This recipe will give you that serious Cannon sweet hop aroma and flavor. The trick to a cannon clone IMO is to get that malt/hop balance and it's easy to go too far one way. This recipe gets you there. I also have the recipe implement 8 individual ounces of hops without any left over.
 
ILBMF, Thanks for sharing your Cannon recipe! Our recipies are surprisingly close with the exception of your hopping schedule. Very interesting. Although I've already made mine and it's in primary now, I can't wait to try it again and implement some of your suggestions. I've never used a geletin and the fridge to cold crash, maybe it's about time. I did modify my recipe a bit by increasing grains and subbing out hop that I could not get and it is as follows although I will probably change the dry hopping after hearing from you.
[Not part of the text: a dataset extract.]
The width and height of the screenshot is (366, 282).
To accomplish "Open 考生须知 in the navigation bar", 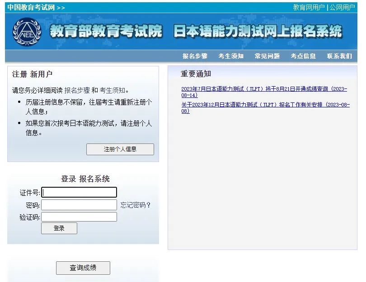I will pos(231,56).
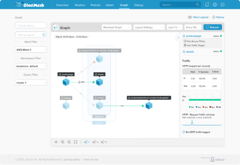Open the Debug tab
Image resolution: width=240 pixels, height=165 pixels.
coord(139,5)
Heavy Seas Loose Cannon Hop3 IPA

Grains
1 lb Breiss Carapils Malt
1 lb American Munich Malt
Extracts
3 lb Breiss Golden Light DME (60 min)
6 lb Briess Golden Light DME (30 min-late addition)

Yeast
WLP001 California Ale Yeast

Hops
1 oz. Magnum (Pellets 13.1% AA), 60 min
1 oz. Centennial (Pellets 10% AA), 30 min
1 oz. Nugget (Pellets 13% AA), 10 min (sub for Chinook)
1 oz. Amarillo (Pellets 7% AA), 5 min
1 oz. Cascade (Leaf 9% AA), Hopbacked with hot wort, added to cooled wort in primary (sub for Palisade)
1 oz. Cascade (Leaf 9% AA), Dry Hop (sub for Palisade)

Adjuncts
2 tsp Irish Moss (15 min)
5 oz Corn Sugar, priming, bottling

Procedure
Add Grains to 5.5 gallon of cold water, heat to 175°
Maintain 175° temp for 45 minutes then rinse grains with quart of 175° water
Bring to boil, add 3# DME & Hops (watch for boil over!)
Boil for 30 minutes and add 6# DME & hops (watch for boil over!)
Boil for 15 minutes more and add irish moss
Boil for 5 minutes more and add hops
Finish boil for 10 minute
Cool wort from 212° to 70° as quickly as possible
Put airstone in and rack wort into primary fermenter
Take SG reading and record. Pitch yeast and seal up

Notes:
Could't find clone, this is mostly a guess. Orig Target 7.25% ABV, My Target 7.8 ABV, IBU 73, SRM 9, 1.084 OG, 1.023 FG,

My actual OG adjusted was 1.090.

Thanks again, Mark
 
The main reason I do the hop bursting method (all last 15 minutes, my case, last 12 min) is that's the way I get great hop aroma and flavor like Cannon usually has. I would suggest that you at least use my hop schedule exactly as listed even if you use your recipe otherwise. This will get you in true cannon territory as far as hop flavor/aroma go.

Someone here on this forum introduced me to hop bursting a couple of months ago and I couldn't be happier. It may require more hops to get the bitterness right, but you get more aroma and flavor using this method. If you really like your beer to scream HOPS!!! try it. I did all the trial and error as far as the cannon recipe goes so give it a shot.